Although not as technically impressive as it was 28 years ago, the use of polyrhythms, time signature chances and strange chordal progressions throughout the album provide a subtle, but definite blueprint for prog bands of the future. For example, though he may not have the ability to play it well live any more, drummer Lars Ulrich delivers his finest performances through the use of his double bass on songs like “One” and “Dyers’ Eve.”
Moreover, all of the tracks have unique qualities that make them enjoyable.
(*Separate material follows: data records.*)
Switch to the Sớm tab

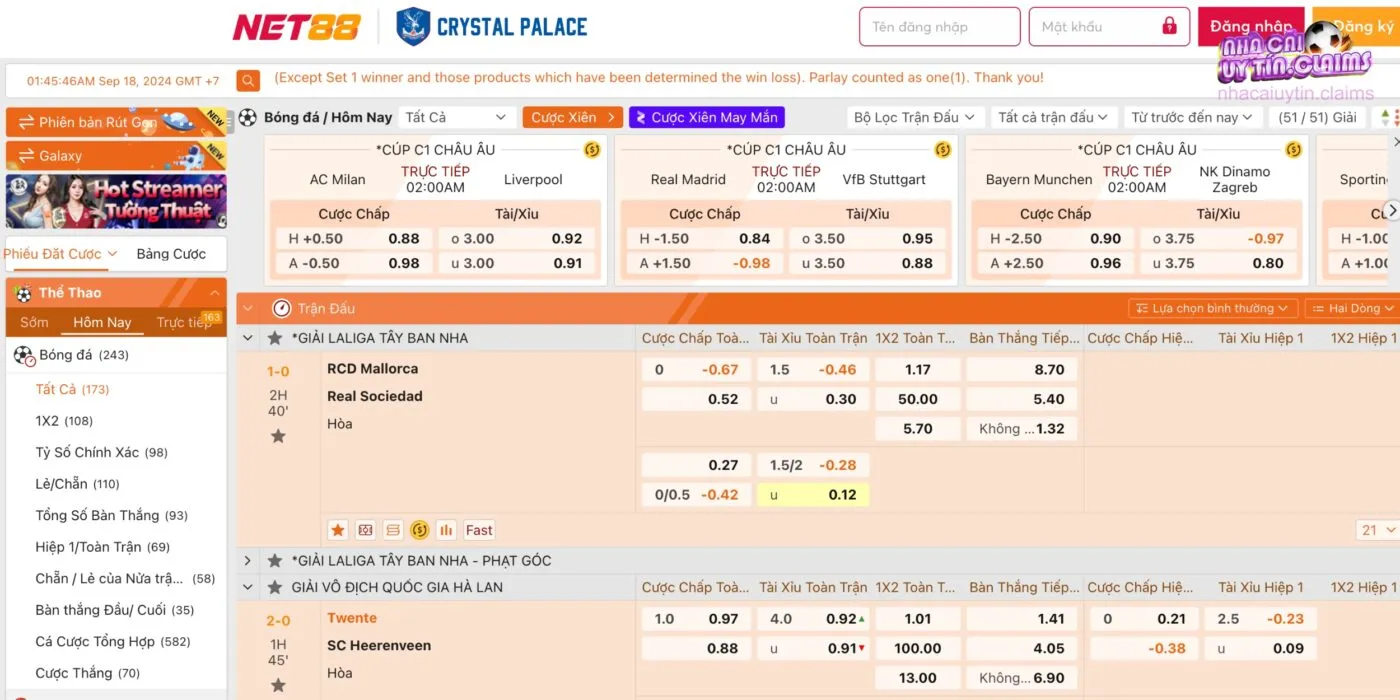(x=34, y=322)
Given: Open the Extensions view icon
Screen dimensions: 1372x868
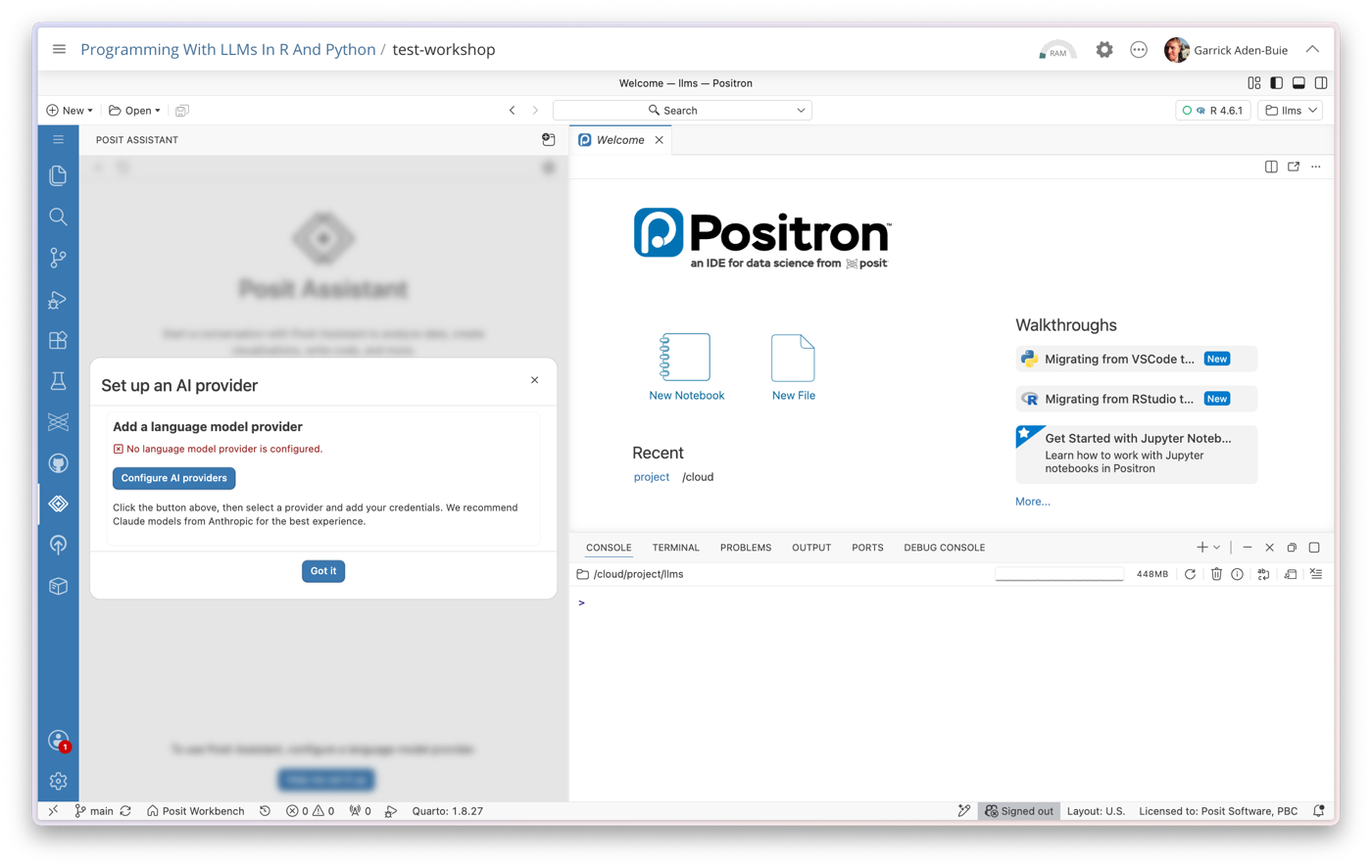Looking at the screenshot, I should pos(58,340).
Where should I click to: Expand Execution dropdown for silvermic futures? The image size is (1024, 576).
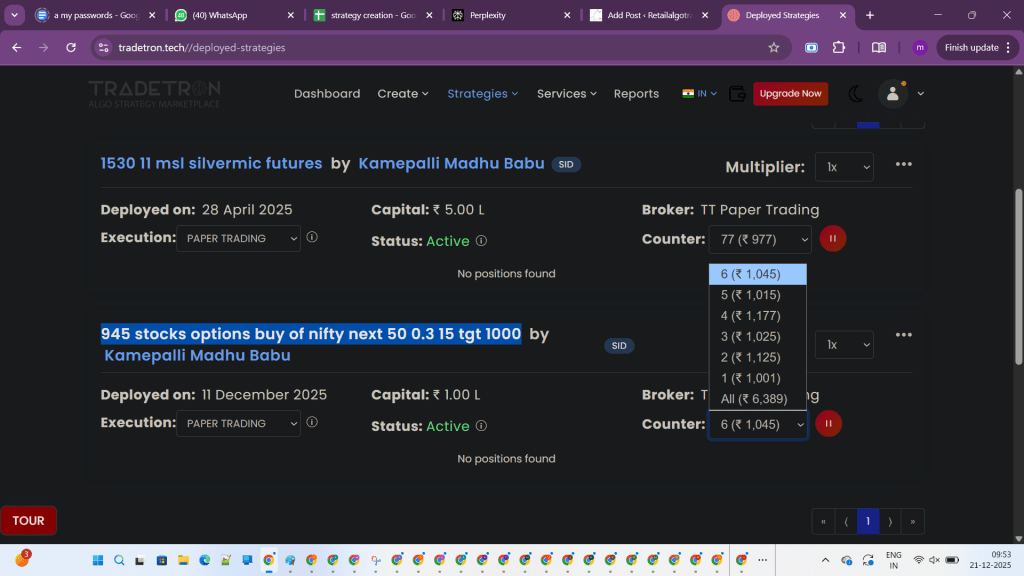[x=238, y=238]
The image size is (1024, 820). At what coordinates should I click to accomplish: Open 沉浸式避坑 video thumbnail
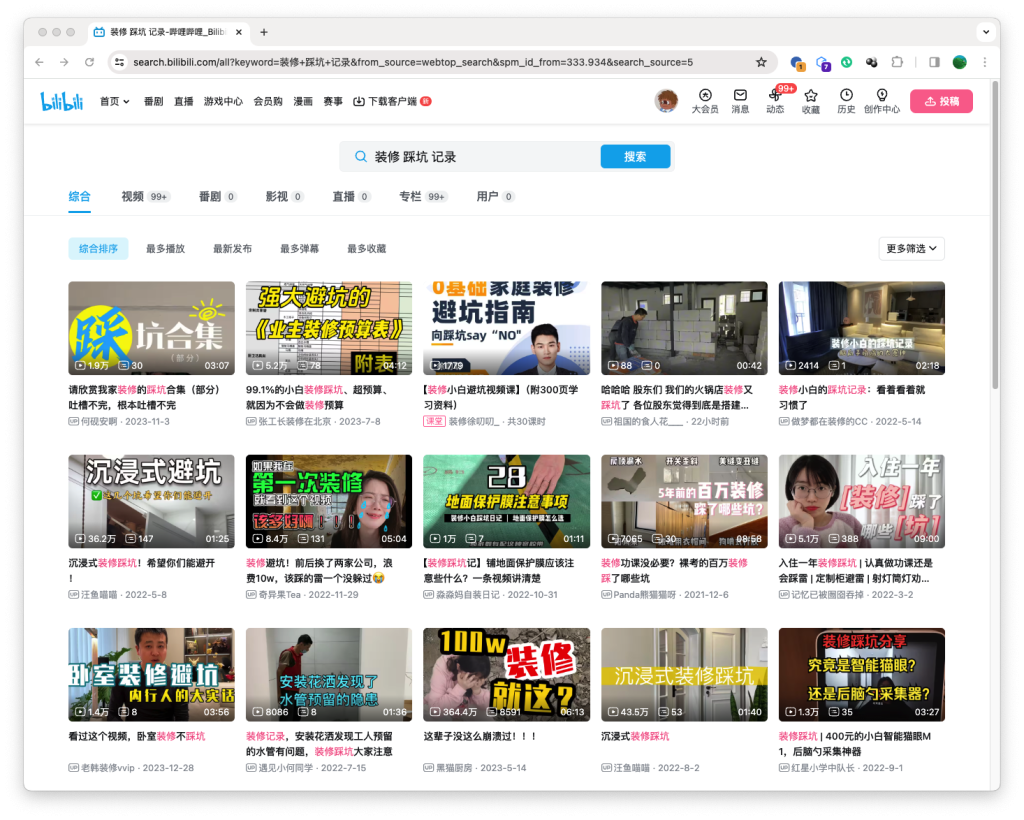click(x=151, y=501)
Compare the orchestral qualities of “To Live is to Die” and the epic feeling of the album’s title track to the more standard song structure of “The Shortest Straw” (my personal favorite) and “Blackened.” One thing for sure: this was also back when singer/rhythm guitarist James Hetfield and lead guitarist Kirk Hammett were at their finest in terms of songwriting and ability to make a song “heavy,” for lack of a better term.
That’s not to say the album doesn’t have songs connected with each other. The repetitive use of the base “E” chord throughout “And Justice” actually provides a simple, but effective level of synchronization as each song stops, before moving into the next one.
Of course there’s only one real flaw with the album – and that’s how Metallica neutered the impact of bassist Jason Newsted by reducing the sound of the bass guitar in each song to barely hearable levels. Some might say this detracts from the quality of “And Justice.”
Yet consider the context, as “And Justice” came out two years after former bassist Cliff Burton died in a tragic car accident. The band, still struggling over the death of one of its most beloved members, chose to decrease the bass sound on the album out of respect for Burton’s impact – and not to diminish Newsted’s capability as a musician. The lack of bass is not an unintentional error, but a means to illustrate loss.
Although the angry diatribes against the effects of war on a soldier, censorship and environmental destruction comes a real sense of trauma and hollowness. Even if the lyrics are easily digestible for teenagers, the topics discussed and the presentation are most certainly for adults.
That’s the beauty of “And Justice.” It’s not just immature anger and anti-establishment metal music: it’s a well-woven and surprisingly technical masterpiece for its time that still has a clear impact on all subgenres of rock and metal.
How incredible – that nearly 28 years after its initial release and almost a decade after I first heard and loved its “metal” qualities, that its political messages and personal sense of grief are still relevant and important as ever?